Loin du conflit, l’Afrique n’en est pas moins une victime collatérale. Le Zimbabwe arrive en tête des pays africains les plus durement touchés avec une inflation des prix des denrées alimentaires qui a atteint 255 % en juin dernier, et ce malgré les mesures prises comme la suspension des droits de douane à l’importation sur les produits de base comme l’huile, le riz et la farine. La situation se détériore dans tout le continent. Le Nigeria a enregistré son taux d’inflation le plus élevé depuis 17 ans et l’Afrique du Sud affiche une hausse des prix de 7,4 %. L’Éthiopie, l’Angola, le Rwanda et la Sierra Leone ont tous connu une inflation supérieure à 20 % en avril, selon le Fonds monétaire international (FMI). « Le renchérissement de l’alimentation pénalise plus durement les habitants des pays à revenu faible et intermédiaire, qui consacrent une part plus importante de leurs revenus à ces dépenses que les populations des pays à revenu élevé », prévient la BM.

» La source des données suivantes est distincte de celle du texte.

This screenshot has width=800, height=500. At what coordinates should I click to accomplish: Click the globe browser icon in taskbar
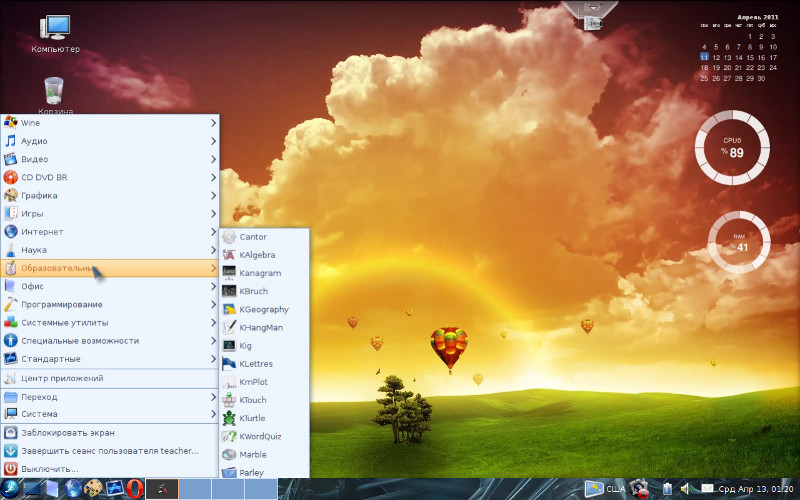click(x=72, y=489)
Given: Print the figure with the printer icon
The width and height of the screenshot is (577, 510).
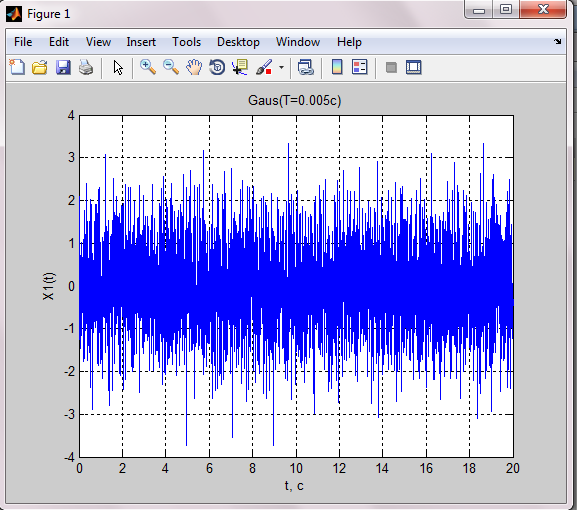Looking at the screenshot, I should [86, 68].
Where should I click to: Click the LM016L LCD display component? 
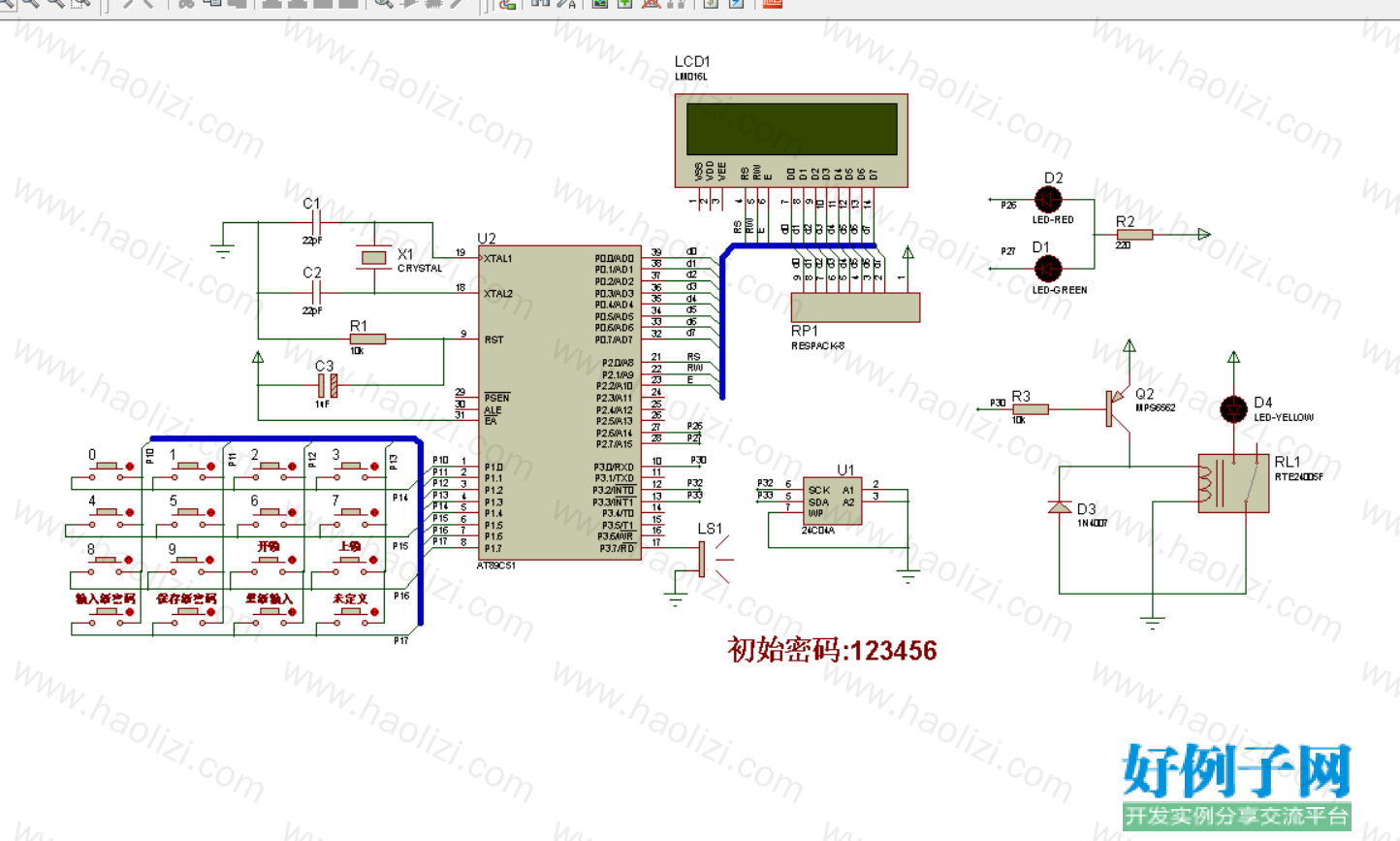click(791, 141)
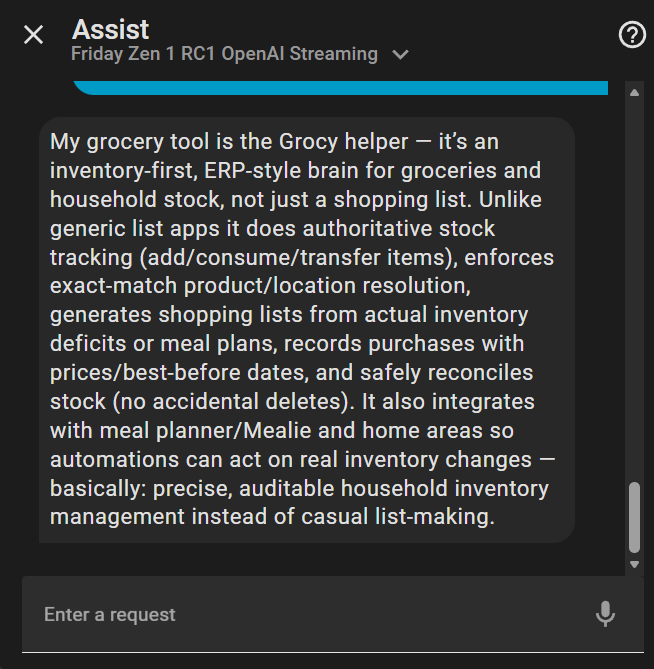Open the Assist help question-mark icon
The height and width of the screenshot is (669, 654).
pos(632,35)
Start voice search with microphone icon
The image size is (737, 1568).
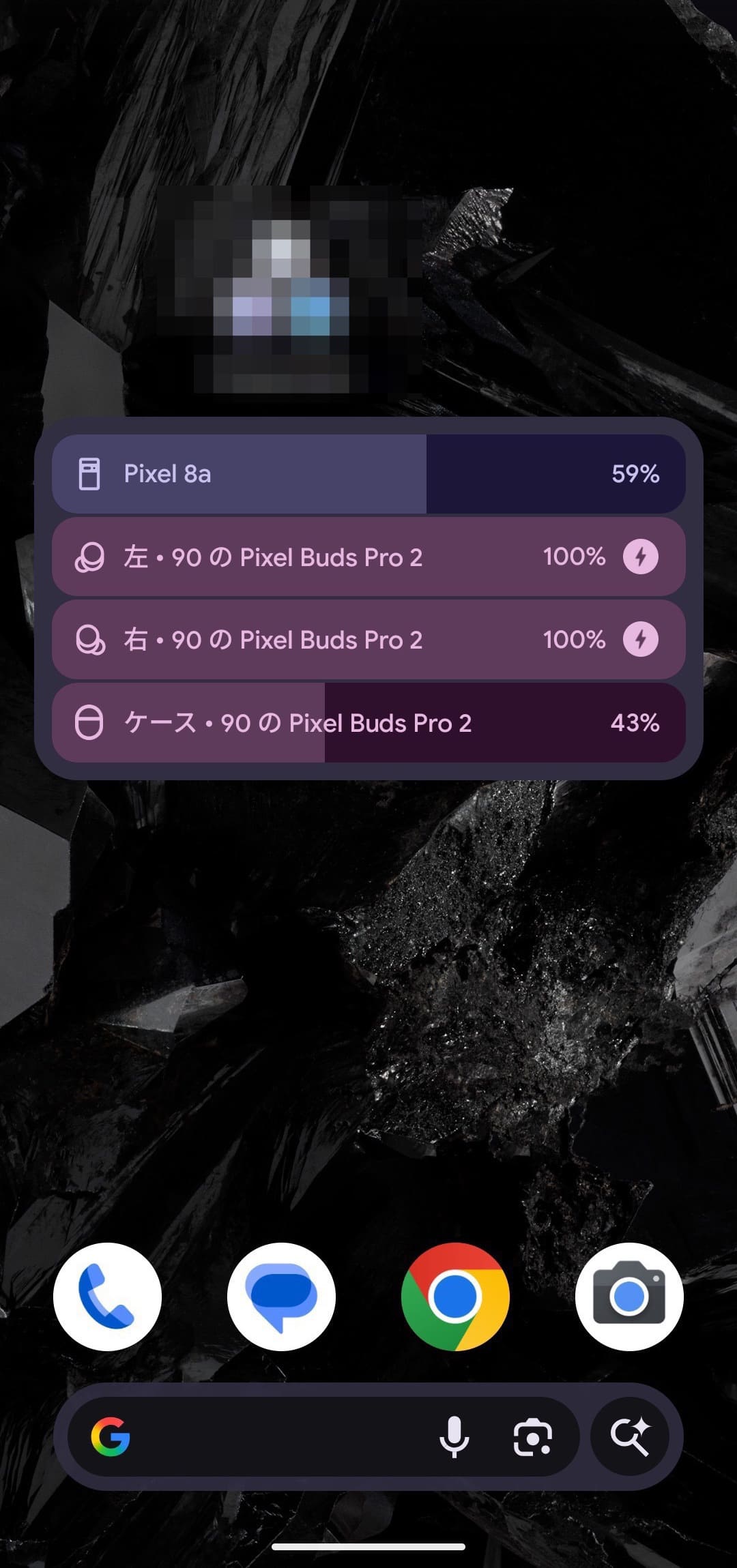[x=454, y=1436]
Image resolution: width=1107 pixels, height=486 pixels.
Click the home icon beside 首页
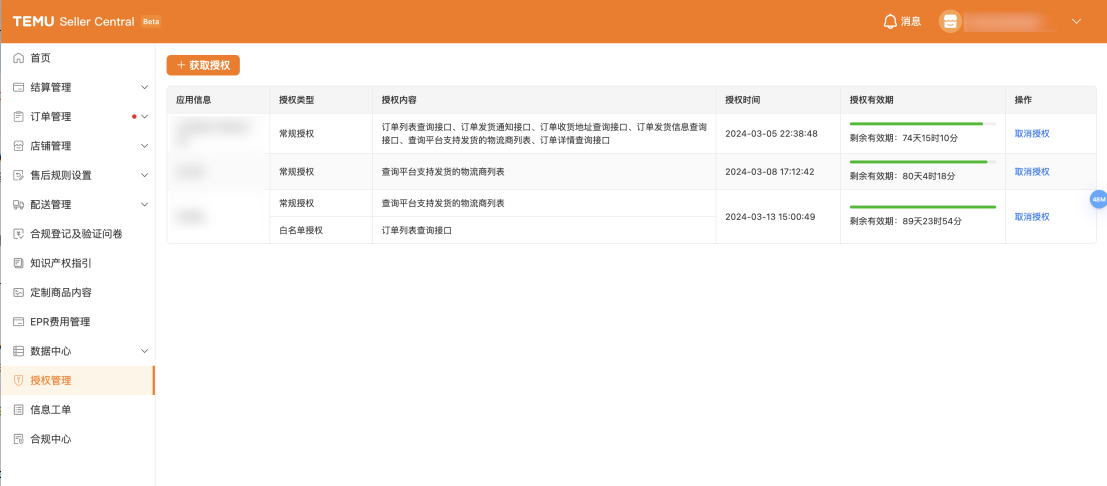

2. Les émeutes de la faim redoutées mais évitées

Les taux d’inflation qui grimpent font craindre un retour des émeutes de la faim. Le spectre des années 2008 et des manifestations qui ont conduit aux printemps arabes se dessine. À Freetown, la capitale de la Sierra Leone, le 10 août, des manifestations ont tourné à l’émeute, entraînant la mort d’au moins douze civils et de quatre membres des forces de sécurité, frappés à mort par une foule appelant au départ du président. Avec plus de 43 % de Sierra-Léonais qui survivent avec moins de 1,90 dollar par jour, l’augmentation des prix de denrées alimentaires est insupportable. L’inflation des produits alimentaires de base fait craindre le pire : « un ouragan de famines », redoute l’ONU. Quant au FMI, il met en garde contre le risque de « protestations sociales ».

Selon l’Organisation pour l’alimentation et l’agriculture (FAO), avant même l’éclatement du conflit en Ukraine, 828 millions de personnes dans le monde étaient en situation d’insécurité alimentaire en 2021. Déjà en avril, le directeur général de la FAO Qu Dongyu avait fait un parallèle entre l’explosion de 2008 et la situation actuelle : deux crises marquées par une flambée des prix alimentaires, des carburants, des engrais, ainsi que des transports.

3. Le coût des engrais, une menace pour l’avenir

Derrière la crise alimentaire actuelle se profile un risque qui pourrait encore aggraver la situation : le prix de l’engrais multiplié par trois en un an et demi, principalement à cause de la hausse du prix du gaz. Les engrais à base d’azote sont fabriqués à partir de l’hydrogène du gaz et de l’azote (dans l’air). Dans sa fabrication, le gaz est à la fois utilisé comme matière première et comme source d’énergie pour alimenter le processus de synthèse aboutissant à la production d’ammoniac. Autant dire que le prix de l’engrais azoté est étroitement lié à celui du gaz. Au niveau mondial, le risque de pénurie d’engrais azoté s’accentue avec les arrêts de production de certains fabricants européens pour tenter de maintenir leur rentabilité.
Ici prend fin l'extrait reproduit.